= Document =

────────

The Non-Negotiables
No selling out. For any reason.
Not for funding. Not for survival. Not for convenience. The moment we compromise the principles below for any outside party, it's no longer Headstone.
The beneficiaries are everyone.
Not shareholders. Not founders. Not a class of early insiders. Everyone.
Intent precedes content.
What something is for matters more than what it is. We evaluate every feature, every partnership, every decision by asking: what does this serve? Whose interest does it actually advance?
Human ignorance and bias are predictable.
We design for humans as they are, not as we wish they were. Naivety is not a defense. We anticipate the ways this can be exploited and build against them.
The Principles
Freedom — People own their own data, their own legacy, their own story. Full stop.
Individual Rights — Every person, regardless of wealth, age, nationality, or background, has the same rights within this system.
Equality — The tools of legacy, memory, and identity preservation should not be privileges of the wealthy. Headstone is an equalizer.
Compassion — This was built from loss. We remember that. Every user is a person with a finite amount of time. We treat them accordingly.

────────

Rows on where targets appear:
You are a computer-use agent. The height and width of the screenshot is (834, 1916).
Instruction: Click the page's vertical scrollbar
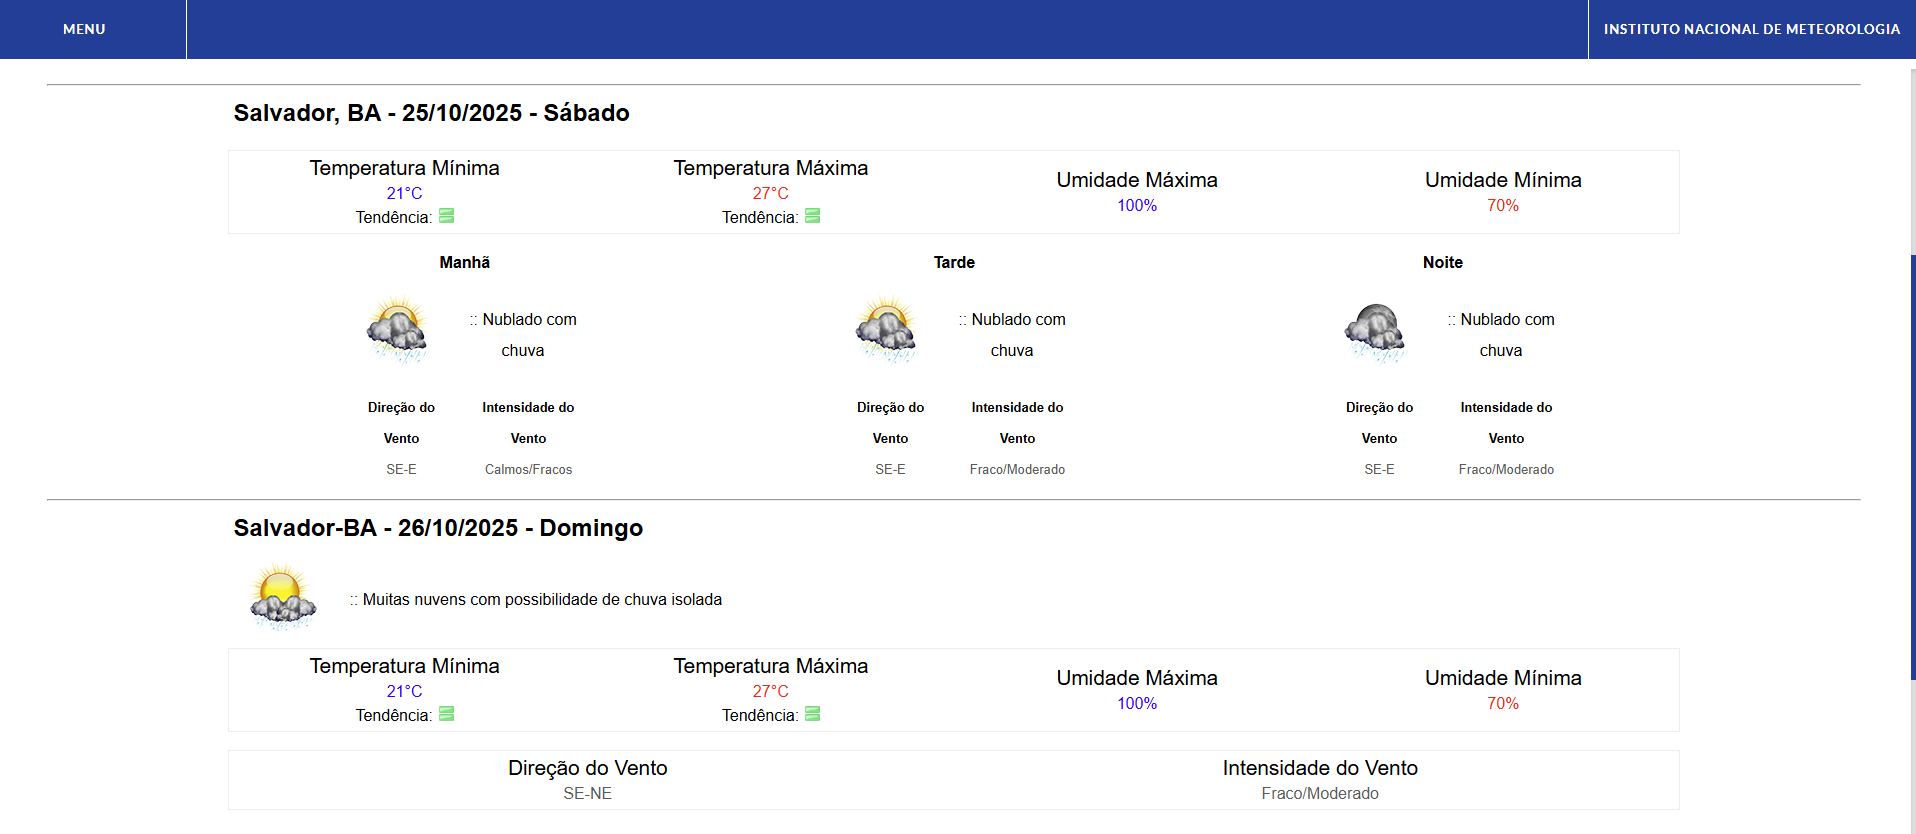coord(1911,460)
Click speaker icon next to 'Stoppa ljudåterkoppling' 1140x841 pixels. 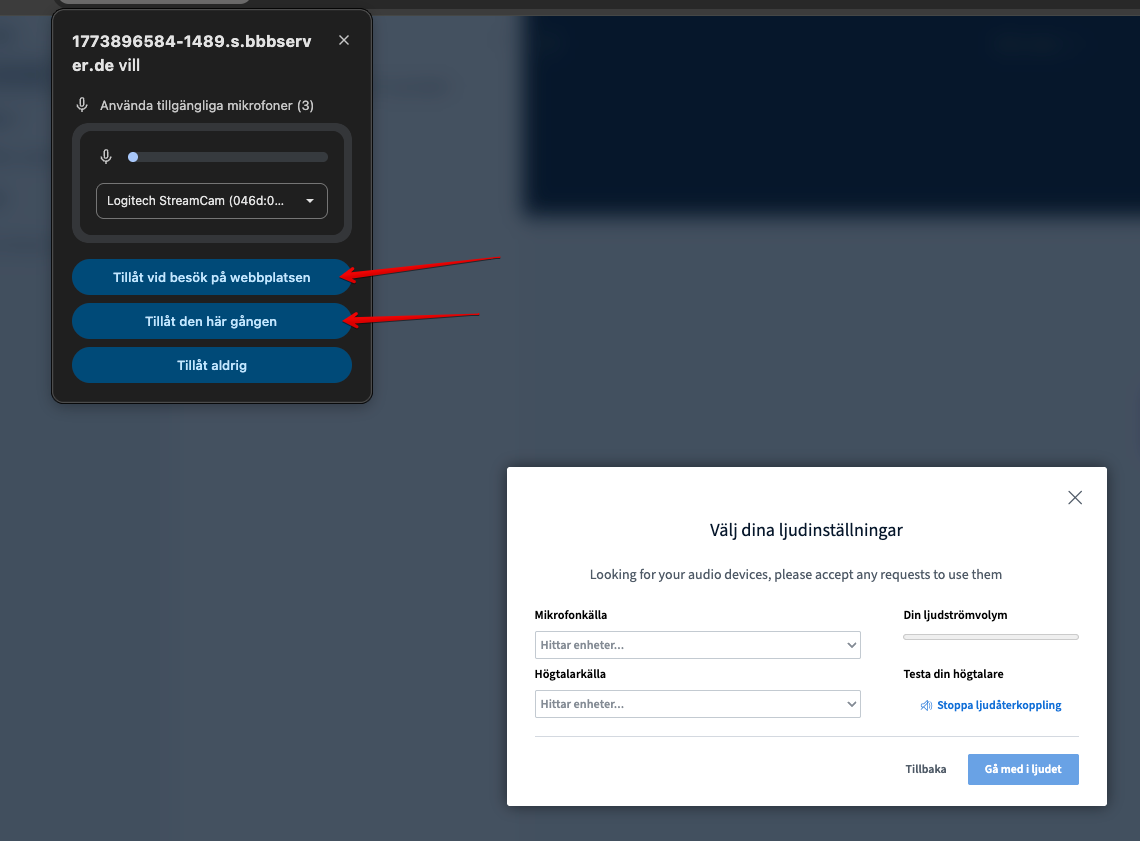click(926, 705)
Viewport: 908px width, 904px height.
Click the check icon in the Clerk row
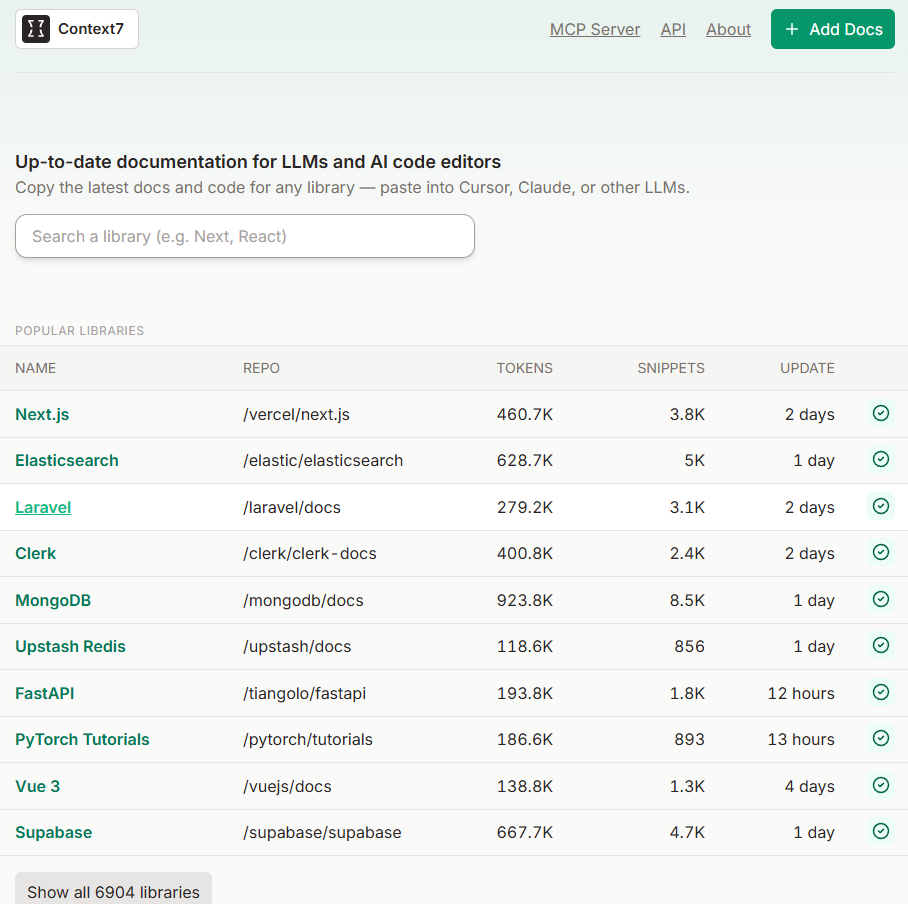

────────

= Tasks to carry out =
a) In the Headstone principles, who are named as the beneficiaries?
b) Please turn the paragraph of the Headstone principles beginning "What something is for matters more" into a short bulleted list that keeps its main facts.
c) Pick up the Headstone principles after the last line shown and continue them.

= The answers =
a) Everyone, not shareholders, founders, or a class of early insiders.

b)
- What something is for matters more than what it is.
- Every feature, partnership, and decision is judged by asking what it serves.
- The test is whose interest it actually advances.

c)
Trust — We don't ask for it. We earn it. Transparent systems, open source where possible, smart contracts that enforce our rules without requiring faith in us.
Justice — We are trying to correct something that is wrong: the theft of human data, the erasure of human experience, the concentration of power over personal legacy in the hands of corporations.
Progress — We keep moving. The goal is not a product, it's a direction. Toward human flourishing. Toward a world where no one disappears.
The Web of Life — This isn't just for humans. What's good for humanity has to be good for the larger system we live in.
Resilience — No single failure kills us. Not a server, not a company, not a government, not a founder. Every critical system has a fallback. Every piece of data has redundancy. We are not fragile. We are built to outlast anything that tries to stop us.
The Test
When a decision is hard, ask:
1. Does this serve everyone, or just some?
2. Are we preserving someone's freedom, or trading it?
3. Would we be comfortable if every user could see exactly what we're doing and why?
4. Is this what we'd want if we were the user?
If the answer fails any of these — don't do it.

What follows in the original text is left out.